[Saved data entries]

═══

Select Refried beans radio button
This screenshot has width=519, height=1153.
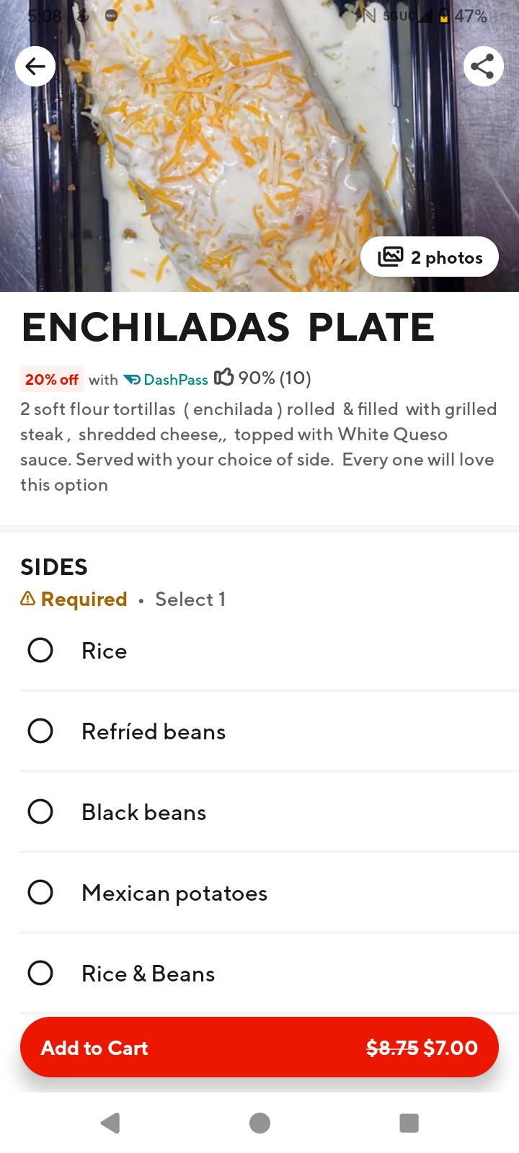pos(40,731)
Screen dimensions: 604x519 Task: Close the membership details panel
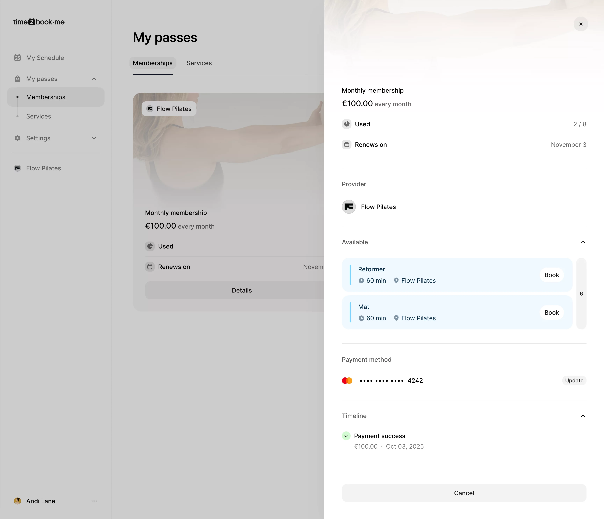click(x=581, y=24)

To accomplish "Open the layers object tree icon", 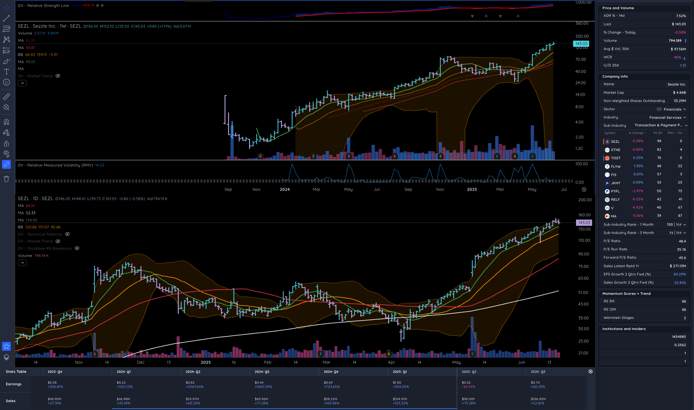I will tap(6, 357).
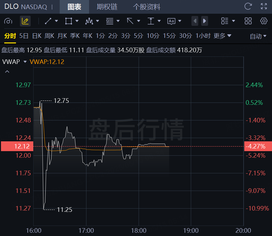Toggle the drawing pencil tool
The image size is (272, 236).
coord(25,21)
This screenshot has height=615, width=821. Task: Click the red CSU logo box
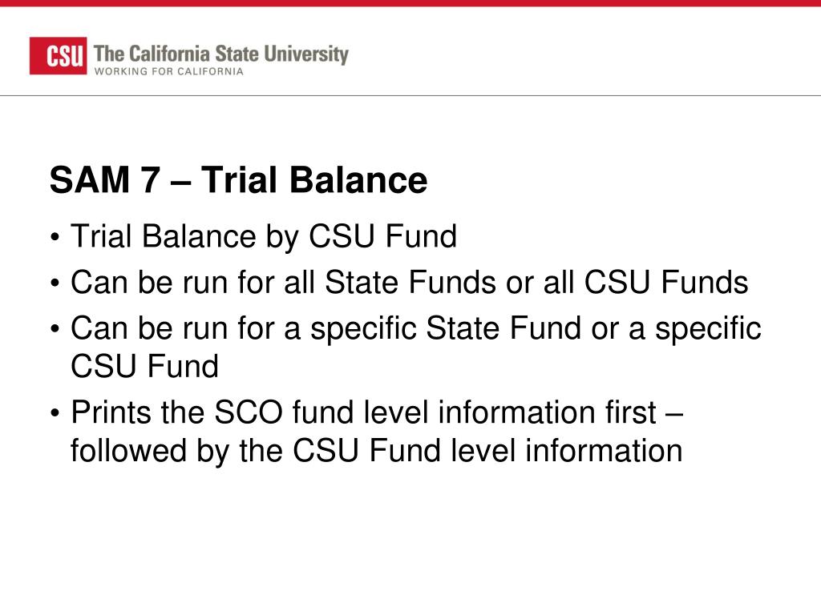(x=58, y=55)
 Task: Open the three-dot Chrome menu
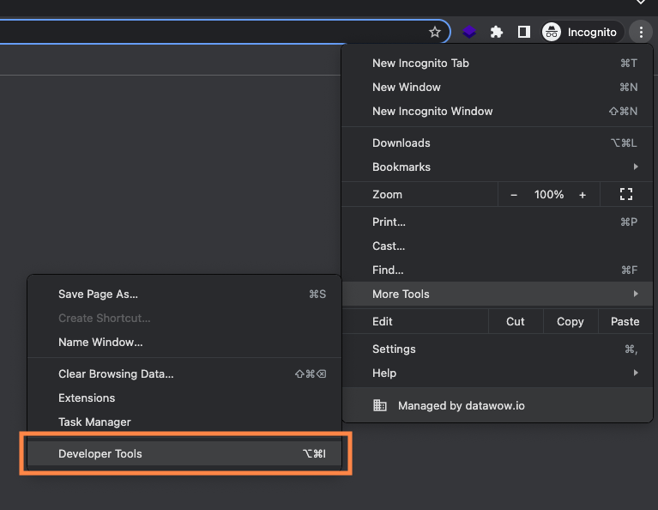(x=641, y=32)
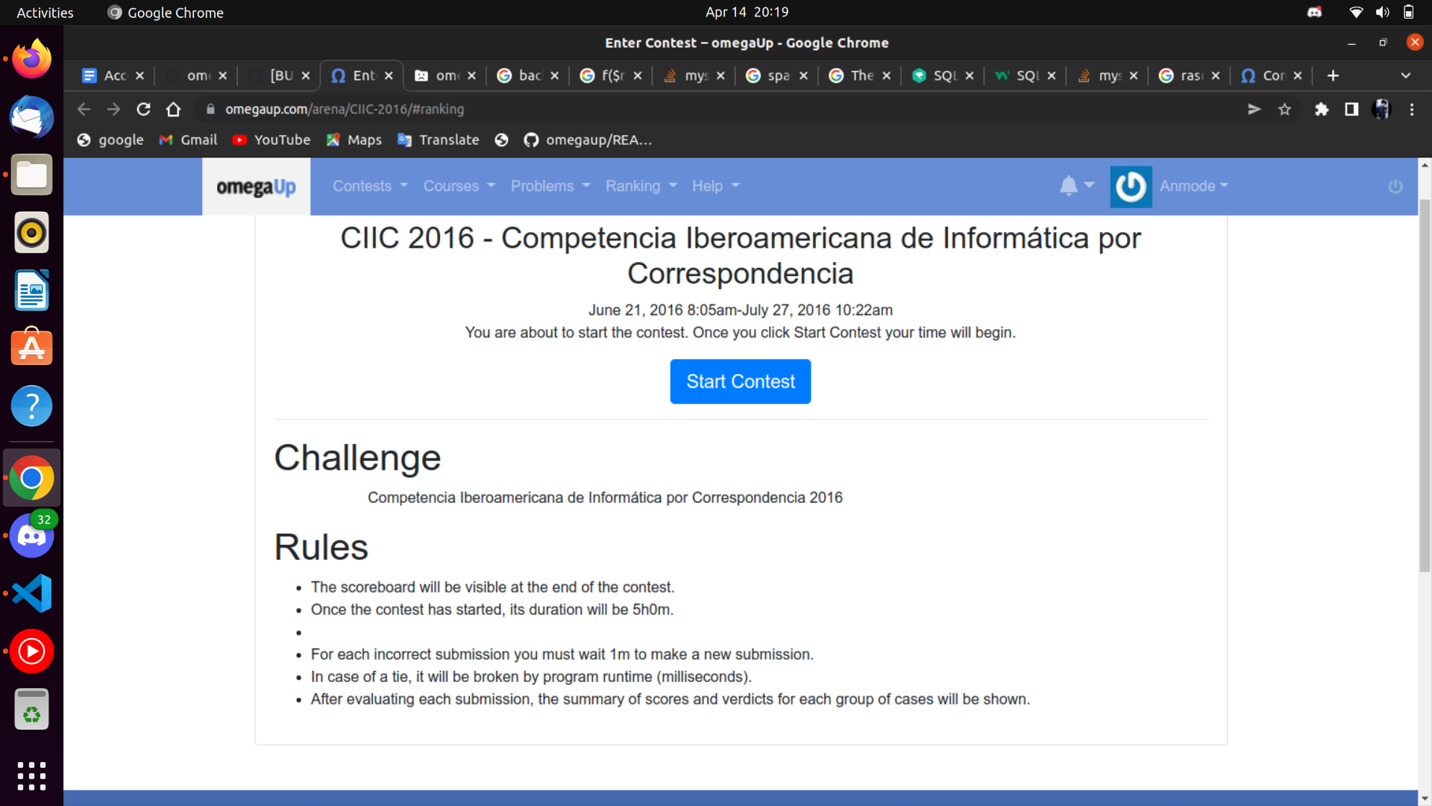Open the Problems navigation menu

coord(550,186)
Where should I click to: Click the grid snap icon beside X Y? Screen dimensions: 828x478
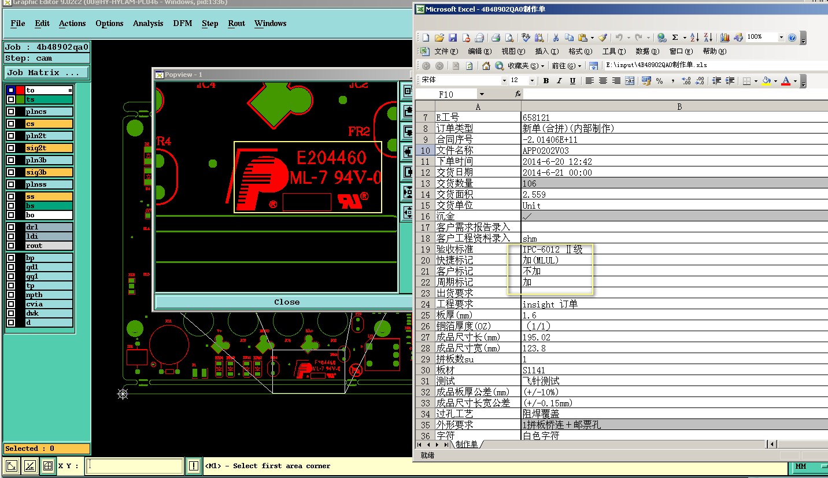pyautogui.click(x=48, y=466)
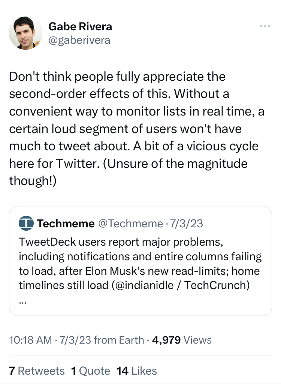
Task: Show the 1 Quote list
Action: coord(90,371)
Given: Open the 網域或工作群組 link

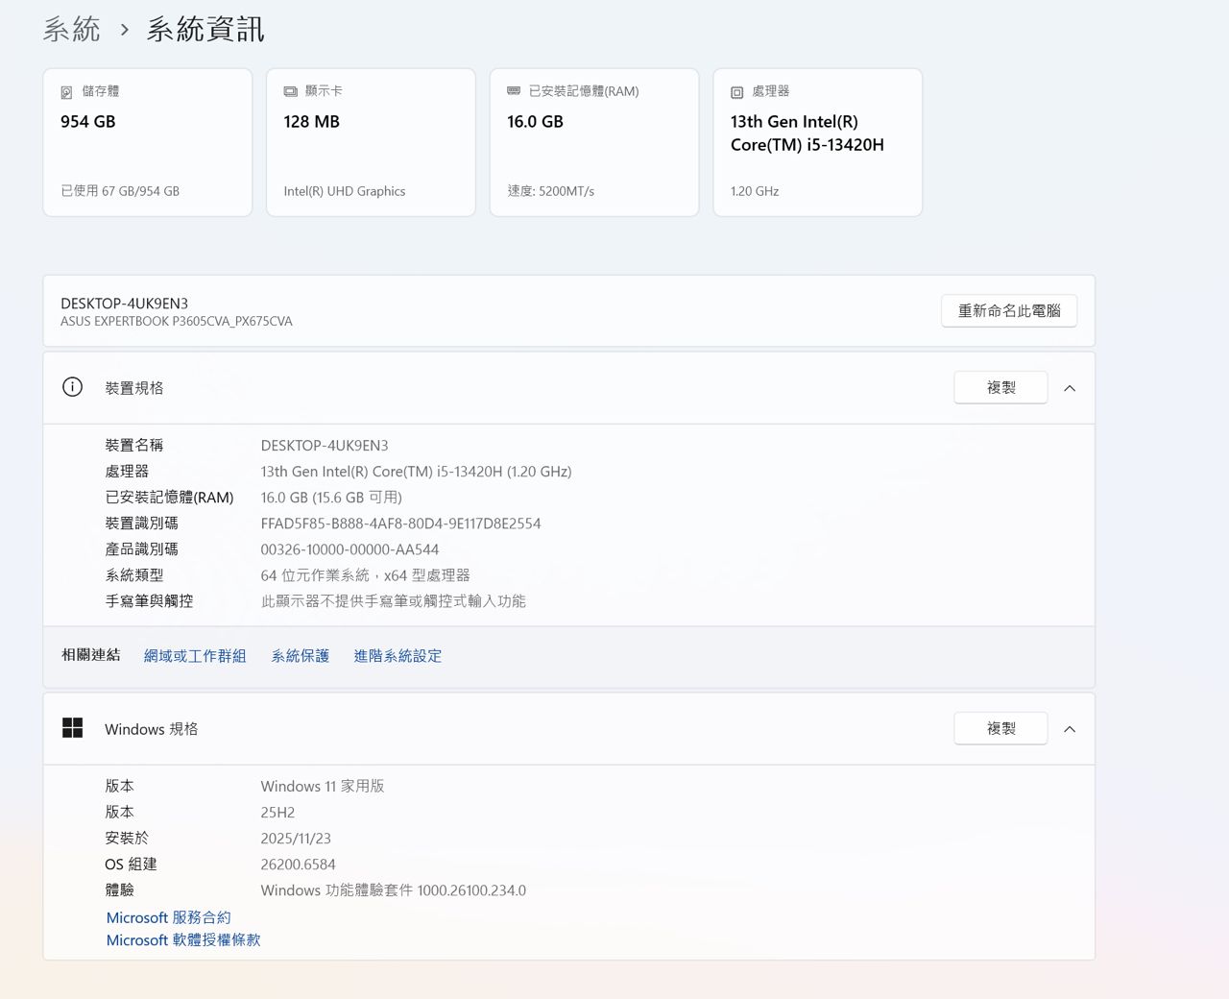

═══

** EXERCISE TASK **
Starting at the line that contains "This screenshot has height=615, width=821." and ending after the line that contains "Action: coord(90,371)", rewrite the material with "Chrome" swapped for "Firefox" and nothing else changed. Leave the pictures out of your answer.

** TASK ANSWER **
This screenshot has height=615, width=821. Task: Click the red CSU logo box
(x=58, y=55)
 Task: Open the three-dot Firefox menu
(x=641, y=32)
Open the Problems navigation menu

coord(550,186)
Where should I click to: Click the grid snap icon beside X Y? Screen dimensions: 828x478
pyautogui.click(x=48, y=466)
Task: Show the 1 Quote list
Action: coord(90,371)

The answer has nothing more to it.